- **Your objective**:
Please pull out the lines of the data below between the line holding "Reply to pulkitmiglaniii's" and the line holding "point(481,352)", inclusive, and reproduce them word for word.

Stored entries:
## begin
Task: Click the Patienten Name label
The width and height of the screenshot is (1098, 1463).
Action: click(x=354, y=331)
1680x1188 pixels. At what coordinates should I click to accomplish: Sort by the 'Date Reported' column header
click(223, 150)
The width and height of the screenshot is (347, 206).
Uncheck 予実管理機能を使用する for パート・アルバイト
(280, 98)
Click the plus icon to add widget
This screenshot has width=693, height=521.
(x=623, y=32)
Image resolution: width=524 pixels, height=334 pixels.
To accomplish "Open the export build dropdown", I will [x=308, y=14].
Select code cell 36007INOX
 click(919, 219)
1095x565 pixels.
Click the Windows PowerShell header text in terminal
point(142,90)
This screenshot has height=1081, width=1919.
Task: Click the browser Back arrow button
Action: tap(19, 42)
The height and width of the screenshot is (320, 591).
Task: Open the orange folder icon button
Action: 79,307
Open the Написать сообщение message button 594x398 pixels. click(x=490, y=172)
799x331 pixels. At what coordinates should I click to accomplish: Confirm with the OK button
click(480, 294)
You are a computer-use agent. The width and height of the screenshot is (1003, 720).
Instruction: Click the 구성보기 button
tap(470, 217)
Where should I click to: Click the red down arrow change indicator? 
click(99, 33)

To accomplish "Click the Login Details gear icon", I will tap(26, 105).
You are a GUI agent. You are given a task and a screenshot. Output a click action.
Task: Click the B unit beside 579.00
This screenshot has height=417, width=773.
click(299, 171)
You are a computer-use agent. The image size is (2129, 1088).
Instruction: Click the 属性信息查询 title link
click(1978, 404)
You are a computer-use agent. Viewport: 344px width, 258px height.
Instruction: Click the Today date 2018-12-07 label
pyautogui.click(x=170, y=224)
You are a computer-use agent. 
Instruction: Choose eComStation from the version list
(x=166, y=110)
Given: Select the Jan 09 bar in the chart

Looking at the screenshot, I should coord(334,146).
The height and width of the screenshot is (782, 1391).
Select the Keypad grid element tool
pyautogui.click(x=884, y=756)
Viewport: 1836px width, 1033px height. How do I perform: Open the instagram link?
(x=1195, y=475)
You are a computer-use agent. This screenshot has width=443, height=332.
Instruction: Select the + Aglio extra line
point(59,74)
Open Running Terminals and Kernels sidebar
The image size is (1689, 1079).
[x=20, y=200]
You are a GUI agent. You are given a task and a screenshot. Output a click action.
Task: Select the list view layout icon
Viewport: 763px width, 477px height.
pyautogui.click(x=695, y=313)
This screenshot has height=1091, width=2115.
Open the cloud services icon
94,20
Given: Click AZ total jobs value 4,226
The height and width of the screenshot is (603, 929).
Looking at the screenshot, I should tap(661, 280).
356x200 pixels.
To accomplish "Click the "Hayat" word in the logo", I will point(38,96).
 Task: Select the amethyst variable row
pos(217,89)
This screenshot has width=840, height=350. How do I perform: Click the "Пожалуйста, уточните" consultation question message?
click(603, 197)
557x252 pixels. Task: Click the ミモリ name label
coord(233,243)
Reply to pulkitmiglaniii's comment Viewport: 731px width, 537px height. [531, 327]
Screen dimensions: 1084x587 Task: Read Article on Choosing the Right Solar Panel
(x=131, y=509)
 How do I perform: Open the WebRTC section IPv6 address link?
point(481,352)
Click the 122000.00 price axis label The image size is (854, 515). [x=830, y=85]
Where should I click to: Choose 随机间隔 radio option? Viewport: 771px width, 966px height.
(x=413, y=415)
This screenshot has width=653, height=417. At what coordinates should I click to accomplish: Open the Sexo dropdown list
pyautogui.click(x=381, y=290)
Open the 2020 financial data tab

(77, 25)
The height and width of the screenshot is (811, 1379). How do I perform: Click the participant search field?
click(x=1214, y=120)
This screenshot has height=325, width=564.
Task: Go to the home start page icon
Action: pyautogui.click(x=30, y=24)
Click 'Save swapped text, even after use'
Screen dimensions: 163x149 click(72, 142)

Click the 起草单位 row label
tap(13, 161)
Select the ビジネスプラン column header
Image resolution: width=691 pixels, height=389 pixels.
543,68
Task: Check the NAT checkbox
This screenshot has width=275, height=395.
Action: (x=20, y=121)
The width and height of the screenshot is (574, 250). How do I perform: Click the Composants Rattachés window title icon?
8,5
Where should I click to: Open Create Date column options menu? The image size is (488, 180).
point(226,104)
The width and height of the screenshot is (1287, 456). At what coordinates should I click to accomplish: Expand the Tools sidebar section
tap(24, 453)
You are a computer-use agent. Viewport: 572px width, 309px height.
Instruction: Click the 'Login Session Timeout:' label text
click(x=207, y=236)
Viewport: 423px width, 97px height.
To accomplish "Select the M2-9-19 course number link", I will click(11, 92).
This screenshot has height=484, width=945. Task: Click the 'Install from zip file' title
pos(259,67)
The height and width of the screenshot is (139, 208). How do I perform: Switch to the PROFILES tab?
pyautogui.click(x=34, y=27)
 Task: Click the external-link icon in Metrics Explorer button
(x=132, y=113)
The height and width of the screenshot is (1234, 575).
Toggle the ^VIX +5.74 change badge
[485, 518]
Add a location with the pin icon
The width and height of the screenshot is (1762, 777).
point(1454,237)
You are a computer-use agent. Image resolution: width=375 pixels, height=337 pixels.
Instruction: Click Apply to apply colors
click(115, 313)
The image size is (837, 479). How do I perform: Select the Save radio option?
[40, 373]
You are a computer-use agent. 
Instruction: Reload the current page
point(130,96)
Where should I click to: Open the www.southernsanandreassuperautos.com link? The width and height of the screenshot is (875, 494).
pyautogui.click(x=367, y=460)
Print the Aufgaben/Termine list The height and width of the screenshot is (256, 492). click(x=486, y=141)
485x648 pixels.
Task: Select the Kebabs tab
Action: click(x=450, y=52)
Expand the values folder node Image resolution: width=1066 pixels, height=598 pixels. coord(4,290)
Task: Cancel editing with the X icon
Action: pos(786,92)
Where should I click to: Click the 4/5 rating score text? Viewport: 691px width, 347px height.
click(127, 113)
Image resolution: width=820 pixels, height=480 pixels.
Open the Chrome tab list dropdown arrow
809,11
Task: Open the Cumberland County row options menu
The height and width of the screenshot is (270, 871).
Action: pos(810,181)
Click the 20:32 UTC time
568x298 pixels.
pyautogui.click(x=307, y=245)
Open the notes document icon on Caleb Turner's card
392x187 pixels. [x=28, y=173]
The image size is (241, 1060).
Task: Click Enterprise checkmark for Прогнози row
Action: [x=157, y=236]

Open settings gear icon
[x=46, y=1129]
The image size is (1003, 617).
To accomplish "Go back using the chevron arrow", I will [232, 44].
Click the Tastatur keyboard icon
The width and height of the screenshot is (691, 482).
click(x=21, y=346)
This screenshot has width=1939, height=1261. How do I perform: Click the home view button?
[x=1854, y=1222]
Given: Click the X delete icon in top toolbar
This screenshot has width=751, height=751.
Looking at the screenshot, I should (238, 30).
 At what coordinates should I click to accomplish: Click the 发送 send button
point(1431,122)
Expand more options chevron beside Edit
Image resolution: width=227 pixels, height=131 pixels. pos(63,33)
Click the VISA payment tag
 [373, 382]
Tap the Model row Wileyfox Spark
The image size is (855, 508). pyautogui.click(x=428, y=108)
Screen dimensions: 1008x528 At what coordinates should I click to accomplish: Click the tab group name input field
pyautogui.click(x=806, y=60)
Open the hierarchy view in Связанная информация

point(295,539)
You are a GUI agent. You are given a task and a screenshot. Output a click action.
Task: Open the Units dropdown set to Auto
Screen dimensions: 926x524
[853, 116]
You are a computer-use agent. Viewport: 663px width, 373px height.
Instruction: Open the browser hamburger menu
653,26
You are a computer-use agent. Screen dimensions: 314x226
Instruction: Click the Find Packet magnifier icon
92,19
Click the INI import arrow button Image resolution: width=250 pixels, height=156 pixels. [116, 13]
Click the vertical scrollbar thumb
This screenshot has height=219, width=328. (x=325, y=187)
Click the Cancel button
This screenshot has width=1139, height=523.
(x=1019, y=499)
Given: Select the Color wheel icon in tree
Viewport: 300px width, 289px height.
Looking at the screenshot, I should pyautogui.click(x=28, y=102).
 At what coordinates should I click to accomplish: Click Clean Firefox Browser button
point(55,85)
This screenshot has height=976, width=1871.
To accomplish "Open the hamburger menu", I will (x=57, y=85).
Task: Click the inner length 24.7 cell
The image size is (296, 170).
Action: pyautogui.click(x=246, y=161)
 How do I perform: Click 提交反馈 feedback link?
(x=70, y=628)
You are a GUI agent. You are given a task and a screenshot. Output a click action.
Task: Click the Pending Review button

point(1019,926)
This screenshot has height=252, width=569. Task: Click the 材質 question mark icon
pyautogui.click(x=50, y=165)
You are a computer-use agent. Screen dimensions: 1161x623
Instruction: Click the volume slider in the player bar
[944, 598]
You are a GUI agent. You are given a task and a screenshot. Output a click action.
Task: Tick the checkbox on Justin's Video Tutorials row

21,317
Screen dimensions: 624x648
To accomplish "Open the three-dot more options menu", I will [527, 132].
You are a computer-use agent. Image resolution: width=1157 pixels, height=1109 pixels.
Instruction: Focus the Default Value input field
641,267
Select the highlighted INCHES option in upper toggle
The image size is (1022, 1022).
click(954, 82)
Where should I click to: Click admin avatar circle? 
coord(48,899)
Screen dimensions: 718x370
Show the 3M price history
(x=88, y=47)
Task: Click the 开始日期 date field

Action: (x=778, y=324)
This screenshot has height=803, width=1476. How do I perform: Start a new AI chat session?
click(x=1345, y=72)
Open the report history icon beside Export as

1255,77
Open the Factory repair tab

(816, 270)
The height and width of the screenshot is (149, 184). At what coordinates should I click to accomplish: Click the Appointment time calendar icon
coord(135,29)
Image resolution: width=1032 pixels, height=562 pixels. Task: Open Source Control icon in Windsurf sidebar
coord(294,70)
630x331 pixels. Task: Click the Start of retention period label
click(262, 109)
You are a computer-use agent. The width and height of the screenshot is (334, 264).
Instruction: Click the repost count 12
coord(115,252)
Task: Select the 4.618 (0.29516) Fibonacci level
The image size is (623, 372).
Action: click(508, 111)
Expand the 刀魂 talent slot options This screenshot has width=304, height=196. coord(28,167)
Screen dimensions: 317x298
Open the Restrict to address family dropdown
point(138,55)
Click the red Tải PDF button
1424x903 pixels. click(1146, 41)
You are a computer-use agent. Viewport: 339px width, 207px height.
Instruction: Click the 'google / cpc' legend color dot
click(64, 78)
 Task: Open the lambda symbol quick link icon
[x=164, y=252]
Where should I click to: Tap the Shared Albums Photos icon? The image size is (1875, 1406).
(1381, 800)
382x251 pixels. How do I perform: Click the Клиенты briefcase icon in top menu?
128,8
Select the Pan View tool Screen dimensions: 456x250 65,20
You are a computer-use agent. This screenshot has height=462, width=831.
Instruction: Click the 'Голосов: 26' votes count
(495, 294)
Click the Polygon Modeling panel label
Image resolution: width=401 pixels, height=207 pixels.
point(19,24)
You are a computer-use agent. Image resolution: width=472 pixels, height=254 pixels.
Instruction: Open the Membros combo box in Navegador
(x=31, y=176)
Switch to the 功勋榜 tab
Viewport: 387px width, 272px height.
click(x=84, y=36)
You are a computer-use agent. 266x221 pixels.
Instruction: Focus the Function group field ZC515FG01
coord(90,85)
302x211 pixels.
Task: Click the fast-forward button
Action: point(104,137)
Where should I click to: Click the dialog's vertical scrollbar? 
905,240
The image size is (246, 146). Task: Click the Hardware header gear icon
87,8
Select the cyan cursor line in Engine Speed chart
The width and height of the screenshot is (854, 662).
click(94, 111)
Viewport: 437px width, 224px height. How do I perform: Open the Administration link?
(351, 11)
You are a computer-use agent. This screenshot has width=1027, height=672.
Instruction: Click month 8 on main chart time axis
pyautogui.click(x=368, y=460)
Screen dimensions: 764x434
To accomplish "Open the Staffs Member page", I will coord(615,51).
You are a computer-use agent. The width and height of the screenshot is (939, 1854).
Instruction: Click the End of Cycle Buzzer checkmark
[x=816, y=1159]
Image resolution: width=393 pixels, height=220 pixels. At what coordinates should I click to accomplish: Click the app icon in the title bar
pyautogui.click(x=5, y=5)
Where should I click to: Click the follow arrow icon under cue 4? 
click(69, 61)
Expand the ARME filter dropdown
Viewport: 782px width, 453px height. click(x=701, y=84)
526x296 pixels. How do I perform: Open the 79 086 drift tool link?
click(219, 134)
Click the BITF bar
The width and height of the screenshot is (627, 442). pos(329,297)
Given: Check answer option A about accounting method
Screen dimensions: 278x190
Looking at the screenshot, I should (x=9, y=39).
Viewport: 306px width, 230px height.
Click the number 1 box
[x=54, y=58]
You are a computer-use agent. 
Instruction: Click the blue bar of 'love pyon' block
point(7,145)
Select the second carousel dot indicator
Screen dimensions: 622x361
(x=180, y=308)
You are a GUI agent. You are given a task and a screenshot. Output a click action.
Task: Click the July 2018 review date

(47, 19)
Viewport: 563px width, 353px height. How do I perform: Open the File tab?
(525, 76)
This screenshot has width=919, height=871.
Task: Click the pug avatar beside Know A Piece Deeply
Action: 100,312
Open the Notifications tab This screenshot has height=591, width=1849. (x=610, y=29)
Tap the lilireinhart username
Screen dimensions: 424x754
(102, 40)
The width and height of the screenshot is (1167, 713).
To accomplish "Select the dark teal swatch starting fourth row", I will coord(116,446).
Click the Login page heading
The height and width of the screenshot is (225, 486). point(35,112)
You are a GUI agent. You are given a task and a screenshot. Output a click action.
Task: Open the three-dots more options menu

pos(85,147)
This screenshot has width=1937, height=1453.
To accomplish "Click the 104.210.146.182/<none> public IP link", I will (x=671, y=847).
## end
- **Solution**:
Reply to pulkitmiglaniii's comment Viewport: 731px width, 537px height. [531, 327]
Screen dimensions: 1084x587 Task: Read Article on Choosing the Right Solar Panel
(x=131, y=509)
 How do I perform: Open the WebRTC section IPv6 address link?
point(481,352)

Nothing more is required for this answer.